**Texte**.
Remercié de ses services comme ingénieur-conseil dans une firme éclaboussée par une commission d’enquête, Boniface Saint-Jean est pourtant moins attentif aux explications de son supérieur hiérarchique qu’à cette mouche qui bourdonne et se débat, prisonnière, dans un coin de fenêtre. Le ton est donné, le personnage principal placé. Grand amateur de littérature, passionné de l’œuvre à forte tendance parnassienne de l’écrivain normand Jean Lorrain (1855-1906), Boniface passait une partie de ses heures de travail à écrire des poèmes, ce qui nous laisse croire qu’il n’est pas trop peiné par son congédiement. Il a la tête, et le cœur, ailleurs. Chez lui, une bibliothèque bien garnie fait office de rempart contre la laideur du monde. Iconoclaste, ce Boniface, qui se félicite de dormir en pyjama (ce que plus personne ne fait) et se passionne pour les cravates.

Dans le cimetière anglican du Vieux Ludovica, à l’ombre du château, un fossoyeur creuse et des chiens reniflent les pierres tombales. Le jour de son licenciement, Boniface erre comme à son habitude entre les stèles jusqu’à ce que son attention soudain se porte sur l’une d’elles : Abigaël Valmos 1968-2002. Pour notre homme, c’est le signe d’un mystère qui va alors le hanter. Mais dans une ville où une femme a accouché dans une gare, où une fillette disparaît sans explication durant trois jours, où sans répit les chiens aboient, le mystère et l’inquiétante étrangeté sont des constantes.

Dans un style d’une élégance et d’une rigueur rares, Louis Gagné nous livre ici une histoire envoûtante, chargée de symboles, comme il raconterait un rêve insolite. Imaginez un croisement entre les romans de Jacques Poulin et ceux de Mario Vargas Llosa et vous aurez une idée, bien vague, d’Une mouche en novembre. Une réussite!

Comme dans un polar
À Rennes, un Franco-Marocain de 20 ans qui n’a d’arabe que le nom est retrouvé mort dans la chambre d’hôtel où il avait été mis en garde à vue. Ce décès pour le moins mystérieux n’empêche pas le romancier Alain Beaulieu de faire résonner post-mortem la voix de ce jeune fils de marin marocain et de boulangère malouine qui donne son nom à ce neuvième roman, L’interrogatoire de Salim Belfakir. On connaît l’artifice, auquel d’autres avant Beaulieu ont eu recours en littérature ou au cinéma (on songe notamment à Boulevard du crépuscule de Billy Wilder). Ici, le romancier en use intelligemment et à bon escient, d’abord en lui confiant une partie de la narration et en permettant aussi à Eliane Cohen, l’assistante de l’avocat de la mère de Salim, d’entendre ses mots « comme le souffle d’une confidence ». Le soir, en effet, Eliane entend la traduction d’une phrase en arabe qu’elle mettra un certain temps à décoder.

**Lignes fournies**.

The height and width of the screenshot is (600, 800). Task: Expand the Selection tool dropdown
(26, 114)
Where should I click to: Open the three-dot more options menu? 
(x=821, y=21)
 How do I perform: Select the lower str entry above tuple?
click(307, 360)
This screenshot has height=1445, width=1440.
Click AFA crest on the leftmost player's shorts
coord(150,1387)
* * *
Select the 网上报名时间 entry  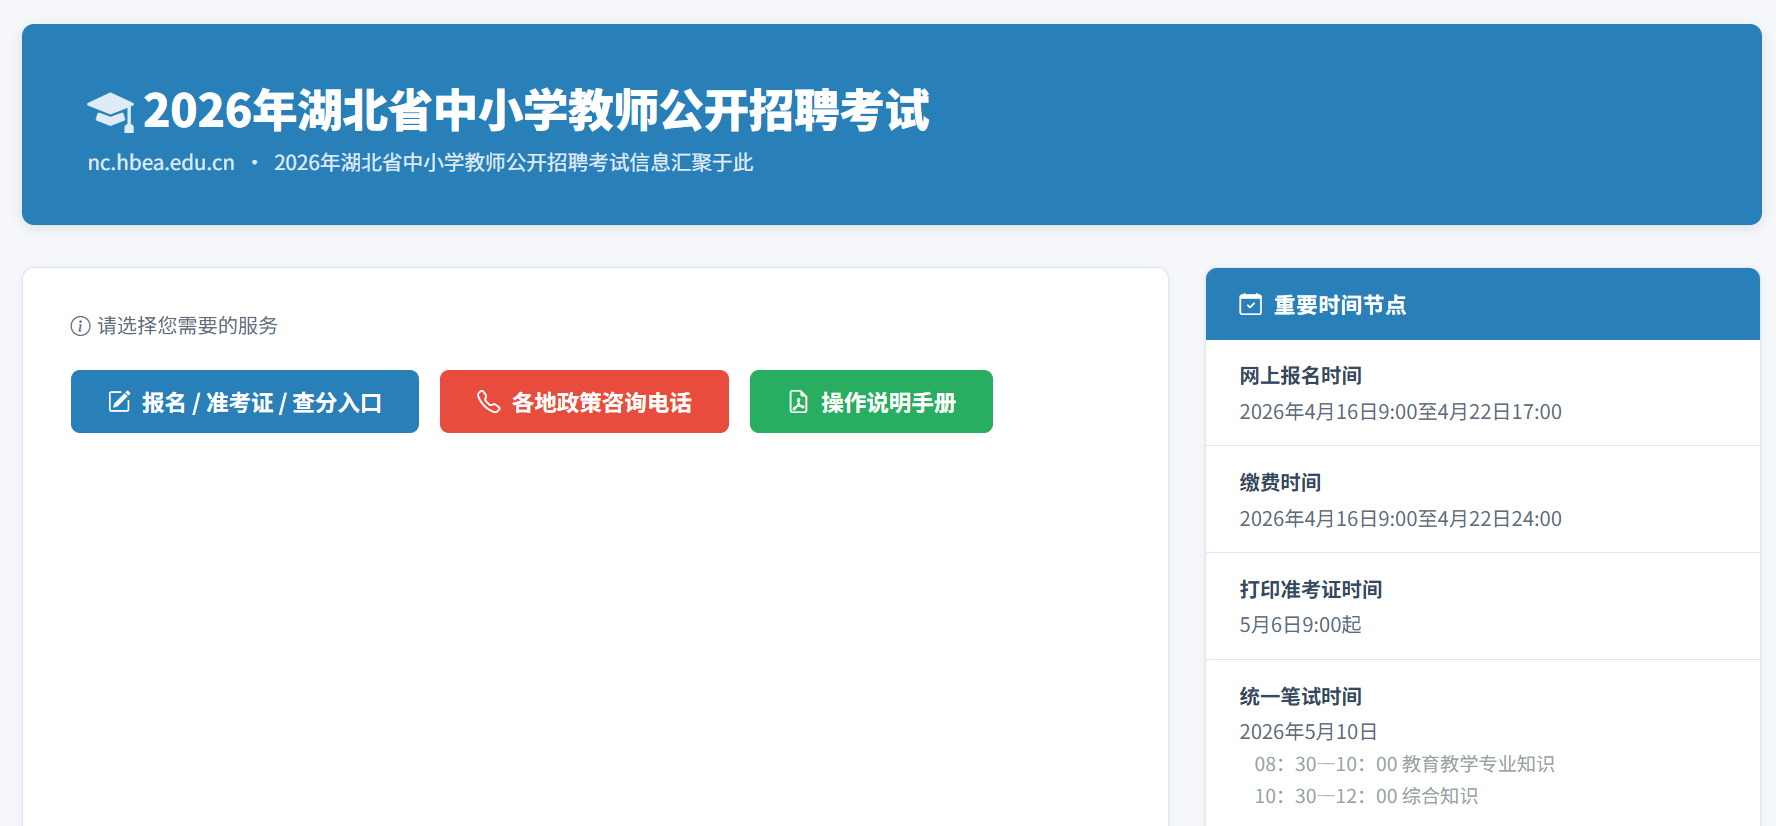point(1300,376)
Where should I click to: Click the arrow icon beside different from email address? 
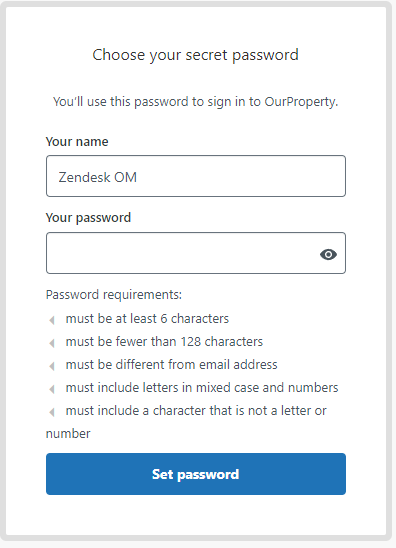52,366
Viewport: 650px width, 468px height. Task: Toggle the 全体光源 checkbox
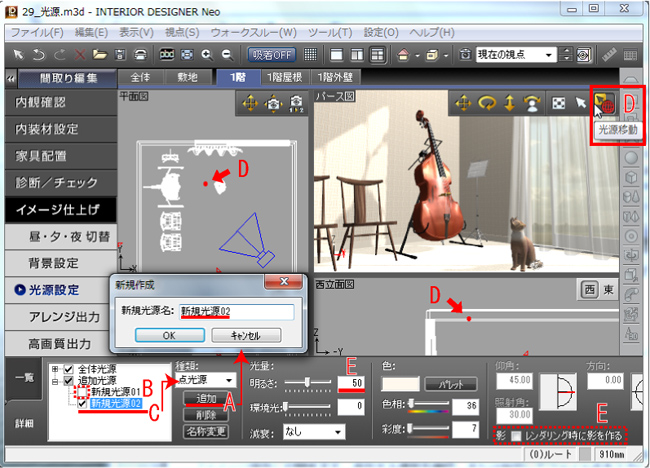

**Consignes**.
1. Répondez à ces questions sur le texte :
(a) De quelle région vient l'écrivain Jean Lorrain ?
(b) Quel nom Boniface lit-il sur la stèle ?
(c) Dans quelle ville le jeune Franco-Marocain est-il retrouvé mort ?
2. Extrayez du texte le passage qui commence aux mots « Dans un style » et qui s'arrête après les mots « novembre. Une réussite! ».
Les lignes forment un ensemble à part, sans rapport avec le texte.

**Corrigé**.
1.
(a) Il est normand.
(b) Abigaël Valmos.
(c) À Rennes.

2.
Dans un style d’une élégance et d’une rigueur rares, Louis Gagné nous livre ici une histoire envoûtante, chargée de symboles, comme il raconterait un rêve insolite. Imaginez un croisement entre les romans de Jacques Poulin et ceux de Mario Vargas Llosa et vous aurez une idée, bien vague, d’Une mouche en novembre. Une réussite!